▶ Challenge
Gather every line in the listing below that contains the string "Switch", and copy each one out in full.

::: Excerpted data :::

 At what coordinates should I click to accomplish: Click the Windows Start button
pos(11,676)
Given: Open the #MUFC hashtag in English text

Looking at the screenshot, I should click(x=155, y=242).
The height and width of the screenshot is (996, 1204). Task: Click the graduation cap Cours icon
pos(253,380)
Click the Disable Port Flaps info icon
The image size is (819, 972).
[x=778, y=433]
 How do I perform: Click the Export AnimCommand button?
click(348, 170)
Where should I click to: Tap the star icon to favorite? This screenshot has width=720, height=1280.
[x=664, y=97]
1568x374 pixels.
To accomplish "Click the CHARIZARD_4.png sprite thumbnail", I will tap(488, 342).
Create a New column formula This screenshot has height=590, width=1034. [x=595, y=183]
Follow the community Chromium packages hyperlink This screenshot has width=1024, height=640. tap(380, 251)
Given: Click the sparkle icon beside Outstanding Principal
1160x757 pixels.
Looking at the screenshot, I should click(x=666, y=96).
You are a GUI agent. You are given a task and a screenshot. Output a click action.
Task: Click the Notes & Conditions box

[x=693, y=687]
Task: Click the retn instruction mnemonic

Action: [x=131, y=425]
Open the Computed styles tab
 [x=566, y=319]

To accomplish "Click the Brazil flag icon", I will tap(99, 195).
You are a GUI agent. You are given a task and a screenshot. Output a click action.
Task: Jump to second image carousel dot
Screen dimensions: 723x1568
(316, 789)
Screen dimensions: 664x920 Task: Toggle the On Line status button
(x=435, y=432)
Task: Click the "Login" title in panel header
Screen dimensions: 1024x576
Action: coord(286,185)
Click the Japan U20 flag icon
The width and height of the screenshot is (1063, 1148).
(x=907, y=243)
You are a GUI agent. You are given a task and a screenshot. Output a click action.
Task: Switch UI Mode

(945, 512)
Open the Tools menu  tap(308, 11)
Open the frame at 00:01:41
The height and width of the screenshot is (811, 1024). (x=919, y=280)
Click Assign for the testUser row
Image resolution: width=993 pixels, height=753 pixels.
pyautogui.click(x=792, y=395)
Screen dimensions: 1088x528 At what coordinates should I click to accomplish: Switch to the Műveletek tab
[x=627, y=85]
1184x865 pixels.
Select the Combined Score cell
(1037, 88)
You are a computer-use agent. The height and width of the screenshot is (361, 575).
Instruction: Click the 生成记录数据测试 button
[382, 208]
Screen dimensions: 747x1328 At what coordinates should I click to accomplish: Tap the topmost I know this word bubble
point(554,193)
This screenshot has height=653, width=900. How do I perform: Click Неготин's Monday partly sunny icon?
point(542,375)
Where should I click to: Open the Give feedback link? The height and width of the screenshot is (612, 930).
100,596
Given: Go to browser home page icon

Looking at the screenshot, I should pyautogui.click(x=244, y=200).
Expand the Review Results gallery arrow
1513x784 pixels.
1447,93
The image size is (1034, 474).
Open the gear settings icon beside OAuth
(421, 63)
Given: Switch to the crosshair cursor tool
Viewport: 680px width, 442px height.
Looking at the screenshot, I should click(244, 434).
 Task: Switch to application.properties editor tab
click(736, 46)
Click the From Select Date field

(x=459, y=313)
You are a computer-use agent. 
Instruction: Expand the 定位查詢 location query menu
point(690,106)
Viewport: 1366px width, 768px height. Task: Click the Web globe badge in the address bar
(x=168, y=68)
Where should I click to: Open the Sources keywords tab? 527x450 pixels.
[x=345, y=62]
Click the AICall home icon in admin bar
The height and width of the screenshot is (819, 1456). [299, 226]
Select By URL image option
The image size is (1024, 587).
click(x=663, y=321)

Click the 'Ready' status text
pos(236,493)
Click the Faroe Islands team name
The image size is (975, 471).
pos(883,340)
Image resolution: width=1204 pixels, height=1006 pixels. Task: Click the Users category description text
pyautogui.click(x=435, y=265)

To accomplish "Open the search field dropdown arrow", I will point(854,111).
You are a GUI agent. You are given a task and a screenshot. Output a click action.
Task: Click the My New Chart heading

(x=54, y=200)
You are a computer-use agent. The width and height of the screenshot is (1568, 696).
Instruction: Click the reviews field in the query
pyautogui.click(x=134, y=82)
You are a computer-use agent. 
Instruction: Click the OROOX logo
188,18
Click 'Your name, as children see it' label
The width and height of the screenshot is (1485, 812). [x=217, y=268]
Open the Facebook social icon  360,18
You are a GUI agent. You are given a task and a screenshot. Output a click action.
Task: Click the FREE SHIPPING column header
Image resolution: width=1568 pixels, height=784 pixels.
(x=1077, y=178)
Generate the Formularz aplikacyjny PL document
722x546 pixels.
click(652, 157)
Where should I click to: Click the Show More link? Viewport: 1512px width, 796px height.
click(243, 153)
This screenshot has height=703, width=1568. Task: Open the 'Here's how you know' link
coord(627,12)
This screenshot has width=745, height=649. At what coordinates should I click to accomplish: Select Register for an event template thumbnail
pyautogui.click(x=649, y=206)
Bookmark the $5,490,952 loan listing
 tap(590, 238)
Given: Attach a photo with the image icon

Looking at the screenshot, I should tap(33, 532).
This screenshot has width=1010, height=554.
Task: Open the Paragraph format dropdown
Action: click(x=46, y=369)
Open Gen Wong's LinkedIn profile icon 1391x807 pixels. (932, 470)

:::

▶ Completed exercise
Task: Switch UI Mode
Screen dimensions: 1088x528 At what coordinates should I click to accomplish: Switch to the Műveletek tab
Given: Switch to the crosshair cursor tool
 Task: Switch to application.properties editor tab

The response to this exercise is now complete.